In a new study, New York University researchers isolated the rhythms in the brain that can coordinate with music. However, only the brain oscillations of musicians were able to synchronize with the unusually slow music clips used in the experiments, say the NYU researchers — the brain waves of non-musicians could not match the unhurried tempo.
“We show that musical training strengthens oscillatory mechanisms designed for processing temporal structure in music,” wrote the researchers in their published study.
The neurons in your brain communicate via electricity and the pulsing of this charged activity is a brainwave, Scientific American explains. Categorized into four distinct types, brainwaves range from low amplitude, high frequency beta waves to high amplitude, low frequency delta waves. Beta waves would be the signature of an active, engaged mind, while a person ruminating on the past or meditating is most likely in an alpha state. Daydreaming allows us to dip into our theta brainwaves, while deep dreamless sleep plunges us into the low frequency of delta waves.
Though one brainwave state will dominate at any given moment, the other three remain in the mix at all times. Meanwhile, our minds respond to the sound waves around them.
“For any rhythmic sound, the brain seems to align its own rhythms to that of the sound so that they are both ‘on the same wavelength,’” Keith Doelling, the lead author and a Ph.D. candidate at NYU, told Medical Daily.
Specifically, previous research has shown how our brain rhythms coordinate with speech, enabling us to isolate the syllables, words, and phrases from continuous, spoken word streams, Doelling and his co-authors explained. But what about music — do our brains parse individual notes within a stream of music?
To come up with some answers, the NYU research team conducted three experiments using magnetoencephalography (MEG), which measures the tiny magnetic fields generated by brain activity.
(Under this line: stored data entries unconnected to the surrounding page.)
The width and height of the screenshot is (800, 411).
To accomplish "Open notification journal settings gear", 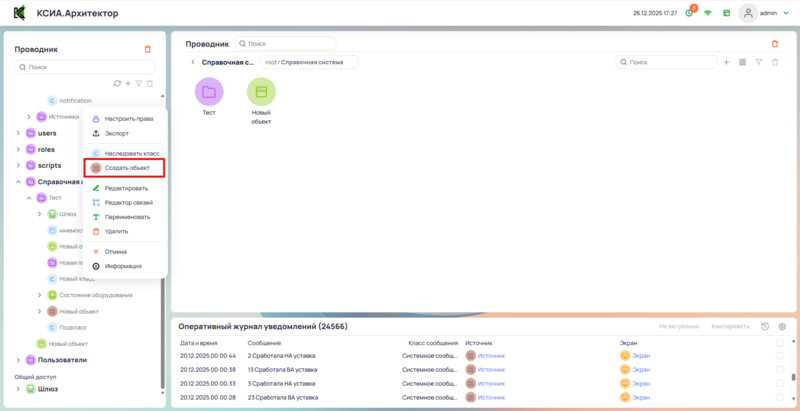I will 782,327.
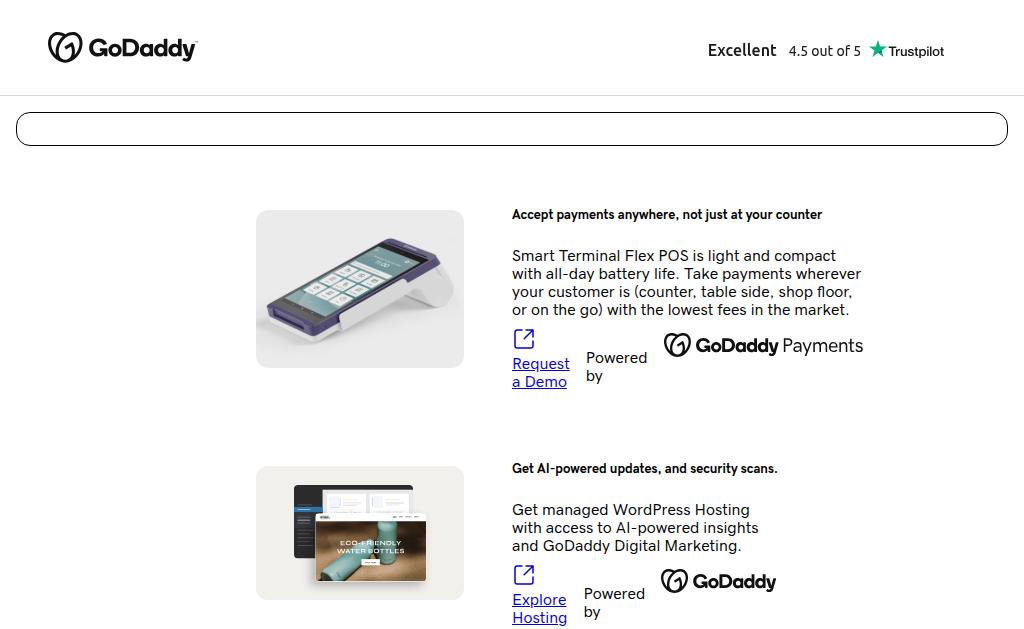Click the Excellent rating label
The height and width of the screenshot is (629, 1024).
coord(742,50)
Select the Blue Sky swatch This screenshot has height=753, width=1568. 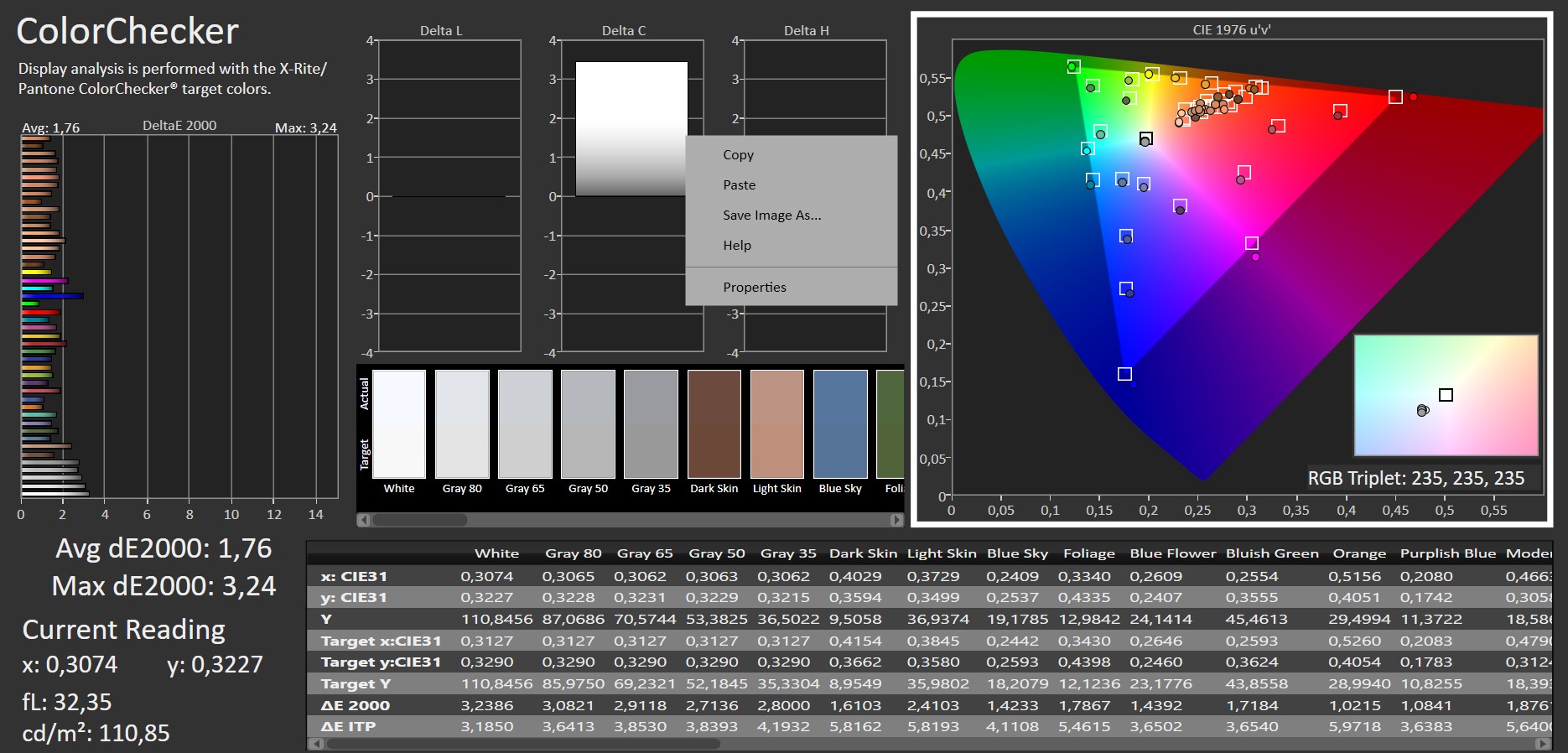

After enlisting 39 volunteers, the researchers divided them into two groups: musicians (12) and non-musicians (27). Next, participants listened to 13-second clips of classical piano music which varied in tempo (from half a note per second to eight notes per second). In each run, participants were asked to detect short pitch distortions in the sound clips.
So how did the participants compare? The brain oscillations of all the participants synchronized with the note rate of any musical clip when the tempo was faster than one note per second, observed the researchers. However, only the musicians’ brains could align their oscillations with an unusually slow tempo. According to the researchers, this difference suggests the non-musicians are less capable of processing music as a continuous melody (perhaps instead their brains cling too much to individual notes).
When we are able to align our brain waves with “the temporal structure of music,” this allows our brains “better access to other aspects of musical processing as well (certainly pitch, and potentially things like melody and harmony),” Doelling explained.
Ultimately, our brain rhythms strive to align with and group any sound, whether music or speech, into small chunks to be analyzed.
“We seem to use rhythm as a type of carrier signal to facilitate the transfer of information… that can be decoded in the brain further down the processing pathway,” said Doelling.